→ Tasks
A: Name every videogame title that the BioShock review mentions.
B: Write the next part of the BioShock review, picking up right after its final sentence.

→ Document segment
-------------------------

BioShock (Xbox 360) review


"I'm not normally one for videogame stories, but BioShock's impressed me. Ken Levine and his team at Irrational, if you've managed to miss the sweeping praise, wisely sidestepped the usual Philosophy 101 nonsense while still grasping at a bigger meaning than “aliens are bad”. It's an interactive Xbox 360 condemnation of unfettered capitalism and greed that goes far beyond Metal Gear's soliloquies on cardboard boxes and the meaning of life. Every now-ironic banner lining the city of Rapture procla..."

I'm not normally one for videogame stories, but BioShock's impressed me. Ken Levine and his team at Irrational, if you've managed to miss the sweeping praise, wisely sidestepped the usual Philosophy 101 nonsense while still grasping at a bigger meaning than “aliens are bad”. It's an interactive Xbox 360 condemnation of unfettered capitalism and greed that goes far beyond Metal Gear's soliloquies on cardboard boxes and the meaning of life. Every now-ironic banner lining the city of Rapture proclaims magnificence, and every inch of the game's world drips decay. Shame about the Deus Ex-lite gameplay that keeps BioShock from even coming close its full potential, but I'll have to get what I like about it out of the way before going back to my cynical old self.

-------------------------

→ Dataset excerpt

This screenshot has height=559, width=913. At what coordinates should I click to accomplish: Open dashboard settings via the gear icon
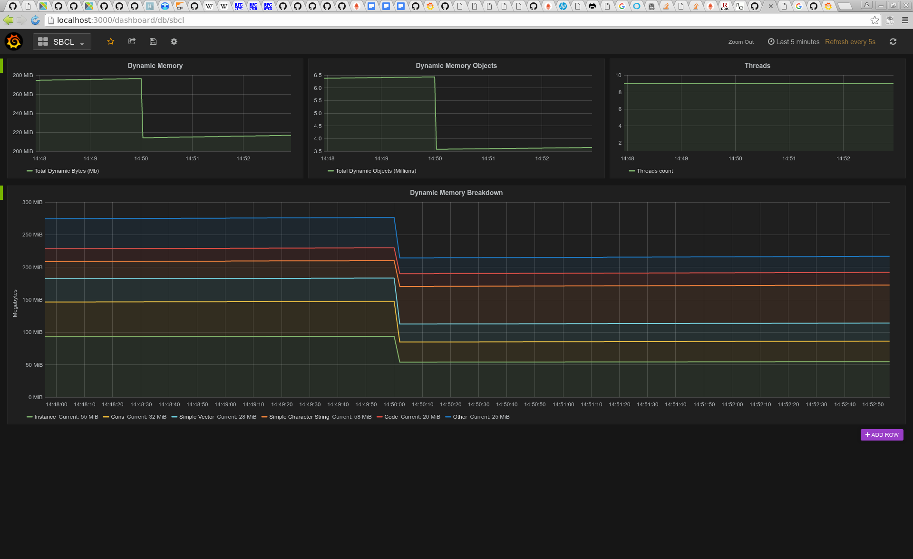(174, 41)
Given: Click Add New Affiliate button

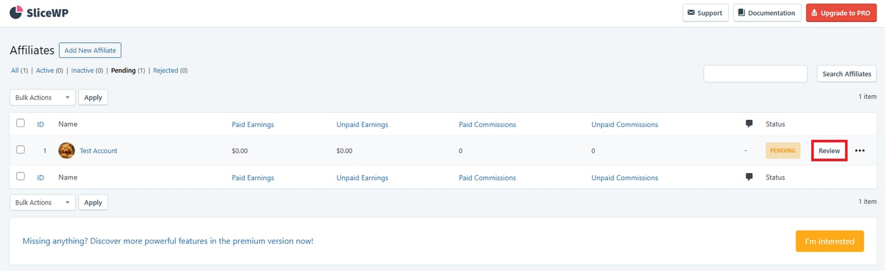Looking at the screenshot, I should pyautogui.click(x=90, y=51).
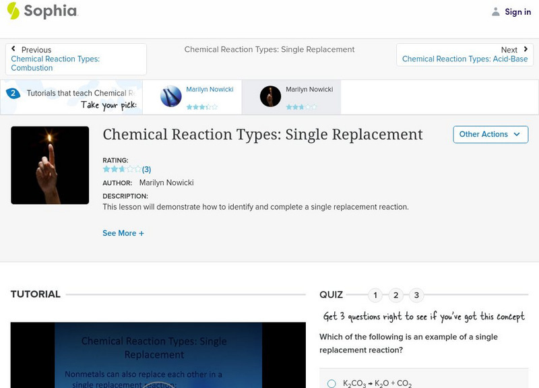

-------------------------

→ Per-task outputs
A: BioShock, Metal Gear, Deus Ex

B:
Rapture, to fill things in, is the brainchild of wealthy eccentric Andrew Ryan and his distaste for creeping socialism. He decries Washington for claiming that our assets belong to the poor; Moscow for claiming that they belong to everyone; and the Vatican for claiming that they belong to God. Ryan did what any politcally disillusioned man would do: he poured his resources into building the underwater city Rapture and filling it up with the world's best and brightest. All in a day's work, I suppose. The whole thing's built with a lavish art deco look fittingly reminiscent of the decadent twenties. Neon-lit hotels and elaborate casinos tower above the ocean floor, and even the glass tunnels linking the buildings together strike you as a bit overly magnificent.

That sort of thing never works for anyone, of course—ask staffer EmP, he's megalomaniacal enough to have tried—and Ryan doesn't buck the trend. The smallest of lights flicker and those glass tunnels have developed quite the nasty tendency to tear open and let water outside come crashing into Rapture. But even more striking is the fact that the locals have become just as broken as their city. You'll soon come across a lady hunched over a crib, singing “baby and me” with deranged intonation. Only after she rushes at you with a pipe can you peek inside the carriage and realize that she's been cradling a pistol.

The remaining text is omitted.